Lever de soleil sur le Lachat de Thônes

Il fait encore nuit quand Agathe et Hugo bouclent leurs lacets sur le parking d'Entre Deux Nants. Un café avalé debout, contre la portière, pendant que les frontales s'allument une à une. Il est 4h30, le Sentier des Millières s'enfonce dans le noir, et la seule idée en tête, c'est d'être là-haut pour les premiers rayons.

Sentier des Millières : monter avant le soleil

Le sentier serpente d'abord en sous-bois, passe par le hameau des Fours et son oratoire qui date de 1807, simple pierre dressée que la course du jour effleure à peine. Les jambes sont encore froides, le souffle se cherche. Hugo garde la veste coupe-vent NAGALAKA fermée jusqu'aux Fours, le temps que le corps trouve son rythme sur les premiers lacets.

La crête du Lachat, terrain de foulées techniques

Passé le chalet du Mont, le sentier sort de la forêt et s'ouvre sur l'alpage, puis sur la crête. Ici, c'est un autre terrain : pierrier, lapiaz, sentier qui louvoie entre les blocs jusqu'à la croix en fer du Lachat. Sept kilomètres, plus de mille mètres de dénivelé positif, et un vent qui ne lâche jamais vraiment la crête. Agathe garde le débardeur TANKTREK sous la veste, juste assez pour ne pas geler sans étouffer à l'effort.

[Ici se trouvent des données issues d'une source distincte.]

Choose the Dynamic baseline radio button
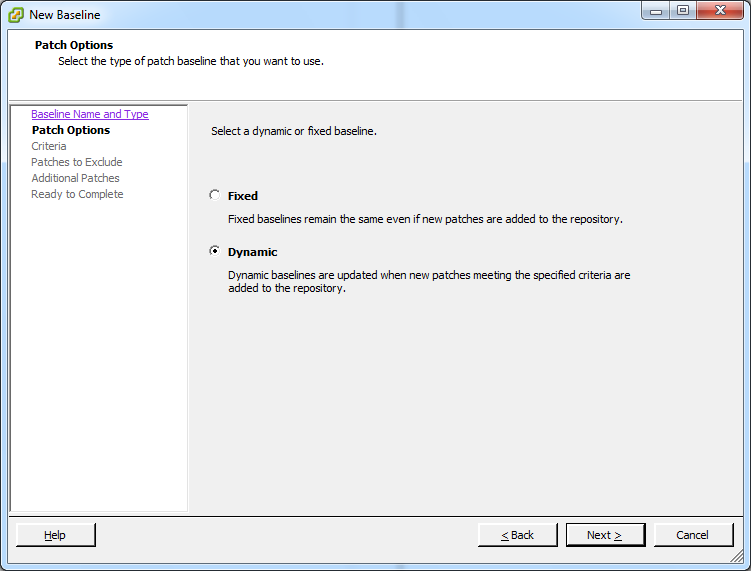Screen dimensions: 751x571 214,252
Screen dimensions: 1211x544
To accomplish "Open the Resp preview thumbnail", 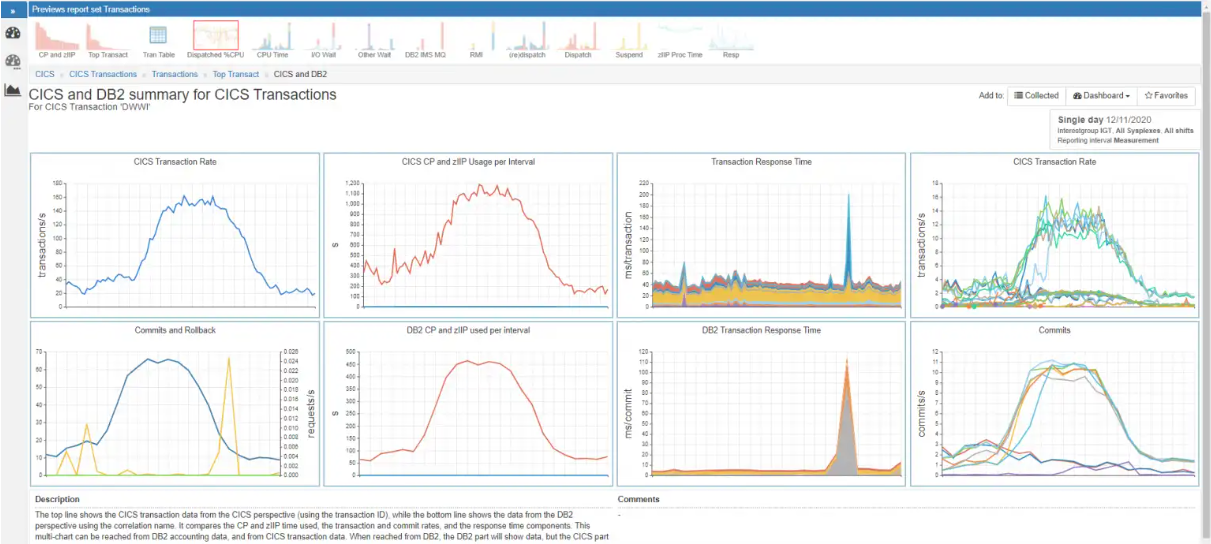I will [731, 40].
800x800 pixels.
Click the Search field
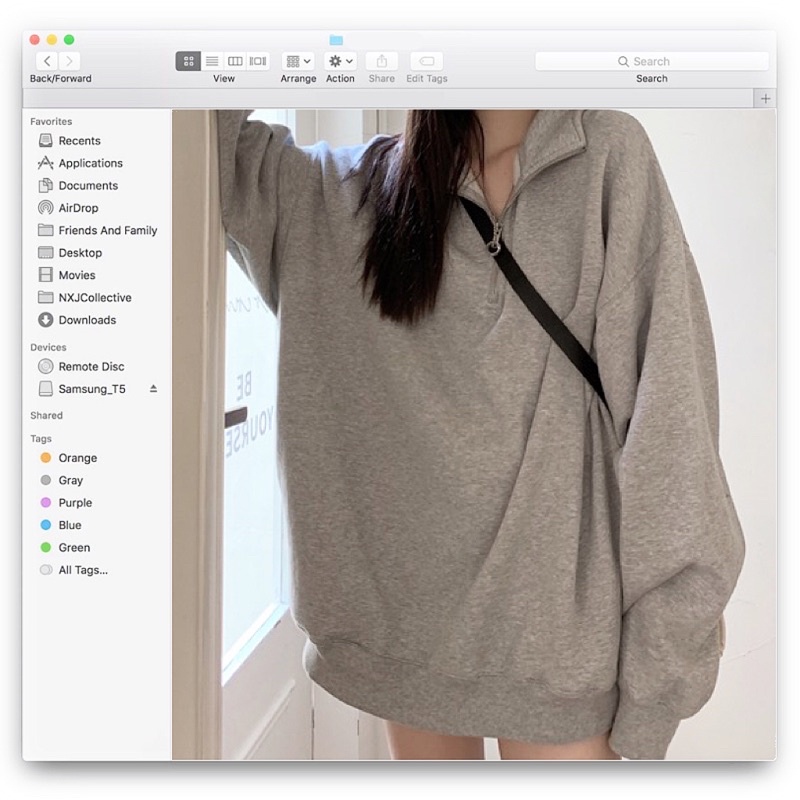[x=651, y=61]
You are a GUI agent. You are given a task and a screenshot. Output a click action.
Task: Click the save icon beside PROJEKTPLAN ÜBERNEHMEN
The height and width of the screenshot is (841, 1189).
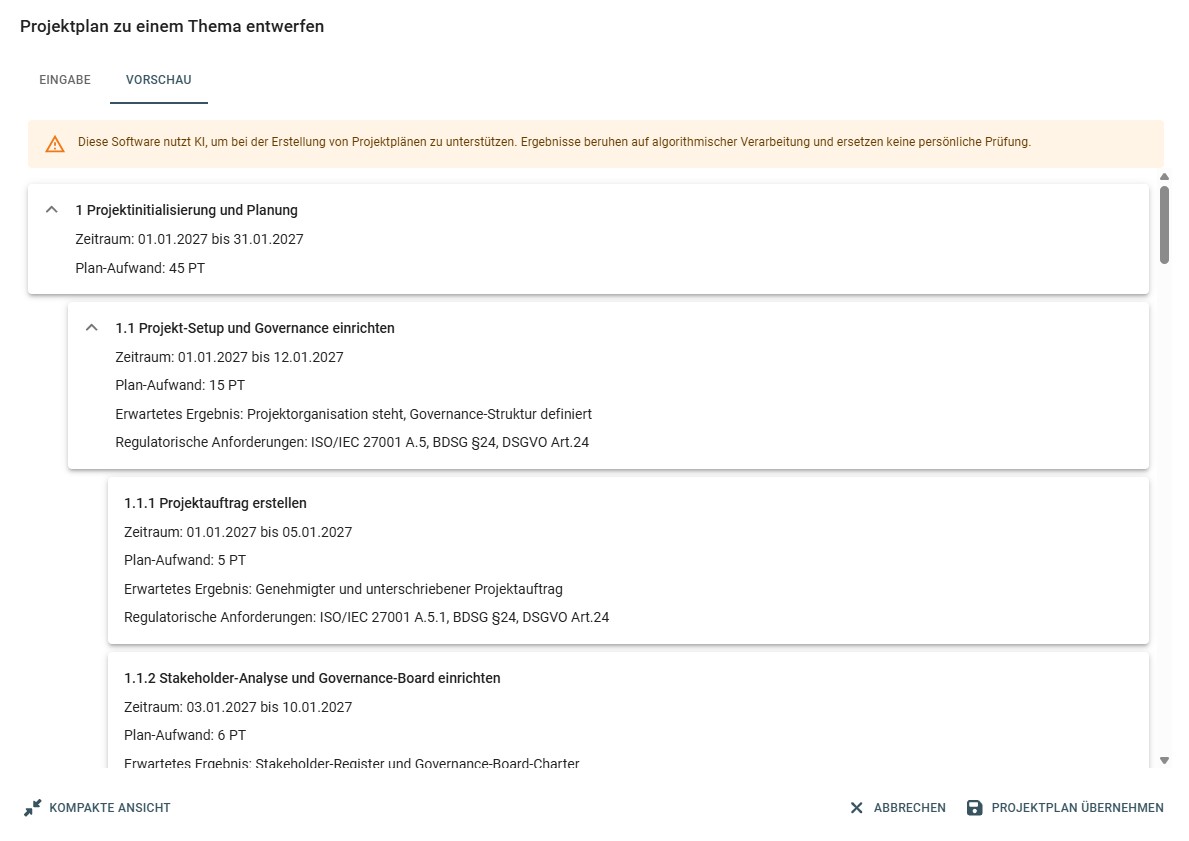[x=972, y=808]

Au sommet du Lachat, la chaîne des Aravis se dévoile

Le soleil arrive enfin, droit sur les Aravis. Depuis la croix, à près de 1950 mètres, la vue s'étend sur le massif des Bauges, la Tournette et, par temps clair, jusqu'au plateau des Glières. Agathe et Hugo s'arrêtent quelques minutes, le temps de laisser la lumière finir de monter, avant d'attaquer la descente dans le même silence que celui qui les a fait partir si tôt.